Leander Haußmann über Peymann: „Was haben wir uns angebrüllt!“Leander Haußmann seufzt, bevor er zum Reden ansetzen kann, und ist wieder in Wien, bei der Sonne und den schönen Reden auf Peymann am Montag. Er liest einen Brief, den er seinem toten Freund geschrieben hat. „Du warst ein Verrückter, auf der Ebene trafen wir uns“, liest Haußmann, „Was haben wir uns angebrüllt!“ Viele unter den Trauergästen könnten Peymann nachmachen, an der Farbe von dessen Kopf habe man seine Stimmung ablesen können. Haußmann verrate jetzt aber keine Namen.

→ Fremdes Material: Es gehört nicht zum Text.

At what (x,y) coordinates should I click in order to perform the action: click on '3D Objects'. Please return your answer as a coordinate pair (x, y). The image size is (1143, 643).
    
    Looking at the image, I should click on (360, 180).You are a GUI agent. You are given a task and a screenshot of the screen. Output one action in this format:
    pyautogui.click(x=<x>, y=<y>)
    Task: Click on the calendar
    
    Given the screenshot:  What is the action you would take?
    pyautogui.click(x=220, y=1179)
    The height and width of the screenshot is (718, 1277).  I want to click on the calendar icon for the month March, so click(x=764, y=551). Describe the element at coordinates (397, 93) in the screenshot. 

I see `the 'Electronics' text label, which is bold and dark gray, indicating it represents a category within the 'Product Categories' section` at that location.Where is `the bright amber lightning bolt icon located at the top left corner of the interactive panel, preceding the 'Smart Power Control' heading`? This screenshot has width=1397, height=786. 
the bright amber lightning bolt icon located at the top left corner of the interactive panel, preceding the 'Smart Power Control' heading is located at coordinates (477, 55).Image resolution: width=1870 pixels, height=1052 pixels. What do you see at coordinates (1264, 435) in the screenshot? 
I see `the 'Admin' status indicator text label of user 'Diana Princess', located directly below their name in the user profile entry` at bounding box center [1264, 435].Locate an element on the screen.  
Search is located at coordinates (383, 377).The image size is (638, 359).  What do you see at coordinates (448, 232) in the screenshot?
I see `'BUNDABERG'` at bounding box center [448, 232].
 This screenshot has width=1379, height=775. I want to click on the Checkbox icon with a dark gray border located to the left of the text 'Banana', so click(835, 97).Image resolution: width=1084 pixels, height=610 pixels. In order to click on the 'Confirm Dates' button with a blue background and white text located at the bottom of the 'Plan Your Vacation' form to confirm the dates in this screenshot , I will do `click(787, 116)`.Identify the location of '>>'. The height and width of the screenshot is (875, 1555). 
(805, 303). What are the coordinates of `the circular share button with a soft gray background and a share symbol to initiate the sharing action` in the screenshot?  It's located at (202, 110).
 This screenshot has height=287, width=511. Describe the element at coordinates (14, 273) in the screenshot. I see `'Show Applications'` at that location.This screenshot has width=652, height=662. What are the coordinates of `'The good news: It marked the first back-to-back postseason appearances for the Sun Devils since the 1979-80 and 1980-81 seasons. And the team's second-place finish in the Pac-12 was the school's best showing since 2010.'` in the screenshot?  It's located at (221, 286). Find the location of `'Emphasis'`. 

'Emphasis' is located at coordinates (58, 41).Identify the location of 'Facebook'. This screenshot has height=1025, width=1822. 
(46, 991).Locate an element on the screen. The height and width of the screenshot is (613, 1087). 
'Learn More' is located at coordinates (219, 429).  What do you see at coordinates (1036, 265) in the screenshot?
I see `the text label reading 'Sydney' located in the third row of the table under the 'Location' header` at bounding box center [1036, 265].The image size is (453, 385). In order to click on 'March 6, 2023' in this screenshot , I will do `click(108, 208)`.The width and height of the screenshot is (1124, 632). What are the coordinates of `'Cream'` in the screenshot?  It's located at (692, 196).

Er sagt das Schönste, was man vielleicht über einen Freund sagen kann, vor allem über einen, mit dem man sich angebrüllt hat: „Du warst ohne Arg, niemals hinterhältig, nicht nachtragend, immer auch im Zweifel mit dir selbst.“ Dann holt er eine Mundharmonika hervor und spielt „Muss i denn, muss i denn zum Städtele hinaus“.

„Was ist das, was du da siehst, was dich so aufrührt?“, fragt Christopher Nell, der als letzter spricht. Er ist auch der dritte Redner, der über das Du spricht, dass Peymann ihm irgendwann angeboten habe, es muss eine Sensation für jeden Freund gewesen sein.
„Der Schirm da, der ist total falsch! Und das Kostüm vom Nell! Der Mantel ist viel zu kurz oder viel zu lang!“, ruft Nell und spielt Peymann. Einmal habe er sich während einer Probe in den Zuschauerraum geschlichen, sagt Nell, um Peymann zu beobachten, wie der die Probe beobachtet. Er habe da einen Mann gesehen, der sich über Dinge erschrocken hat, die er sich selbst ausgedacht hat, der sich verliebt hat. Den großen Theatermann, der ein Junge aus Bremen geblieben ist.
Auch Nell singt noch ein Lied, dann tragen sechs Männer den Sarg zu einem Grab ganz in der Nähe der Kapelle und lassen ihn hinab. Man kann Sand hinterherwerfen. Oder Konfetti. Die meisten werfen Konfetti. Der Berliner Wind trägt es über der Grube davon.